May 27th, 2010
Catching Lightning in a bottle
Well, thought Steve Yzerman, as his eyes scanned down the list of contracts he now controlled as General Manager of the Tampa Bay Lightning, Team Canada this ain’t.
It remains to be seen if Yzerman is the blossoming young executive genius the Lightning hope they’ve signed. For his entire — brief though it may be — executive career, Yzerman has always had two things at his disposal: Talented colleagues and a shitload of assets.
Now, he doesn’t really have either.
It’s almost like it’s 1983 again, and Yzerman has just shown up to his first Red Wings training camp and taken a look at a list of his teammates.
Not exactly a list of future stars, and not one aside from Yzerman would be around to witness the team’s ultimate revival.
Now the Lightning have some assets, and certainly they have more assets than the 1983/84 Red Wings, but they’re assets that are either untouchable or not even close to touchable enough to be worth moving.
And I don’t think Yzerman wants to move them, at least not yet.
Yzerman knows, firsthand, about being a talented player stuck on a bad team in a struggling market. He was there, passing pucks to Ron Duguay and John Ogrodnick, while Mike Ilitch was giving away cars at Red Wings games in an attempt to lure fans to Joe Louis Arena.
The cars helped. But Yzerman helped more.
As much as Yzerman might want to see himself in Steven Stamkos — a fiery young sniper who idolized Yzerman as a kid — I’m sure he can also identify with Vincent Lecavalier. In fact, Lecavalier’s career right now seems almost an echo of where Yzerman’s career was when Scotty Bowman became his coach and asked him to change his game.
With Stamkos now the team’s best goal-scorer, and Martin St. Louis still a very reliable points producer, Lecavalier can perhaps best serve his team by embracing the kind of all-around game that Yzerman played during the second half of his career. Stamkos can play the Sergei Fedorov role; Ryan Malone is a poor man’s Brendan Shanahan; St. Louis can be the veteran producer that the best Red Wings teams always seemed to have — think Igor Larionov, Brett Hull, Luc Robitaille and Vyacheslav Kozlov; and Victor Hedman’s cerebral game is … well, nobody on earth is Nicklas Lidstrom, but it’s certainly an excellent star to shoot for.

**MATERIAL PROVIDED**.
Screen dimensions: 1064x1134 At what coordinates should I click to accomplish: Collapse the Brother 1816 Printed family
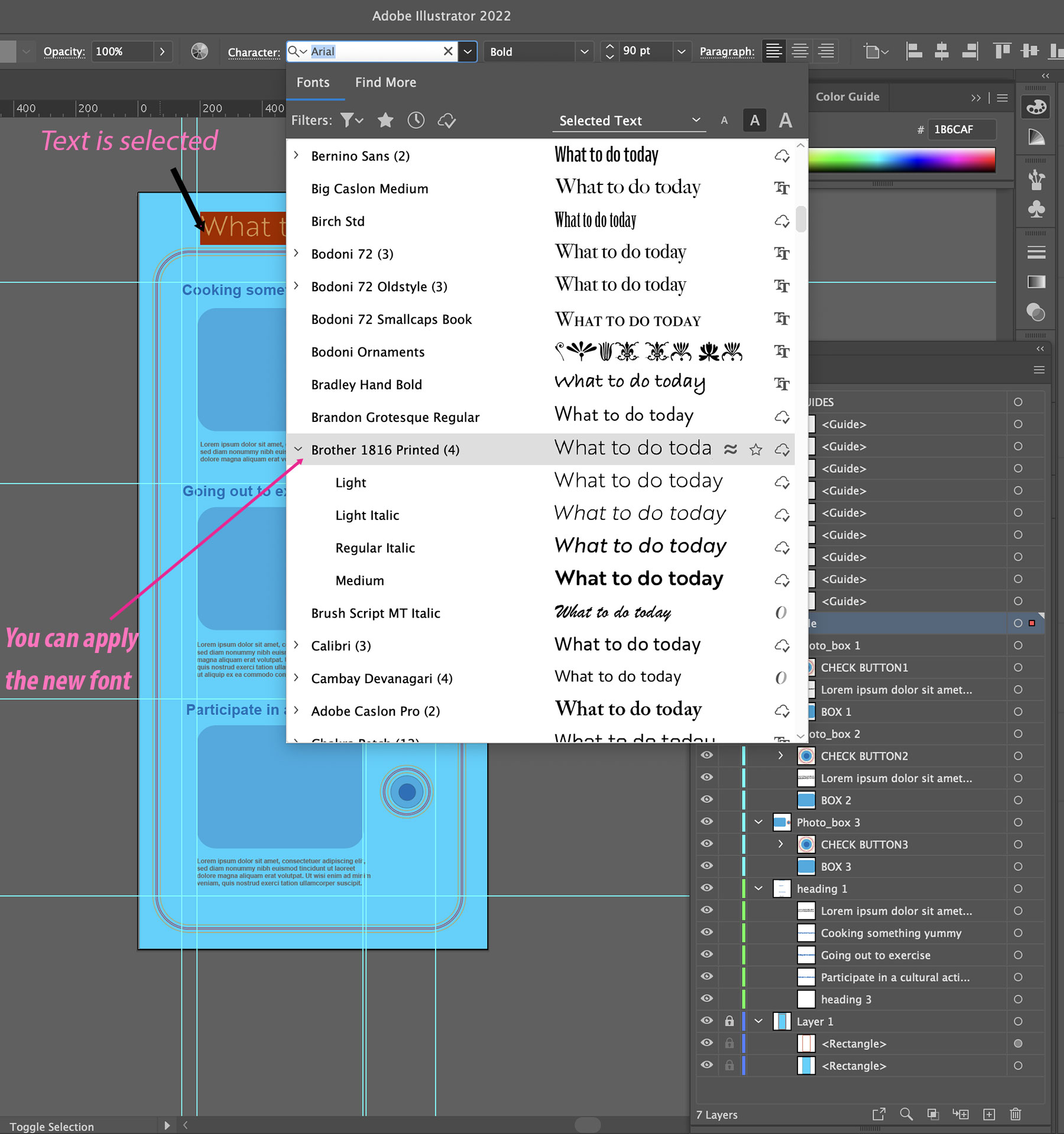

**YOUR TASK**. In the article on Steve Yzerman and the Tampa Bay Lightning, copy out everything from "With Stamkos now" down to "to shoot for.", word for word.

**REPLY TO THE EXERCISE**.
With Stamkos now the team’s best goal-scorer, and Martin St. Louis still a very reliable points producer, Lecavalier can perhaps best serve his team by embracing the kind of all-around game that Yzerman played during the second half of his career. Stamkos can play the Sergei Fedorov role; Ryan Malone is a poor man’s Brendan Shanahan; St. Louis can be the veteran producer that the best Red Wings teams always seemed to have — think Igor Larionov, Brett Hull, Luc Robitaille and Vyacheslav Kozlov; and Victor Hedman’s cerebral game is … well, nobody on earth is Nicklas Lidstrom, but it’s certainly an excellent star to shoot for.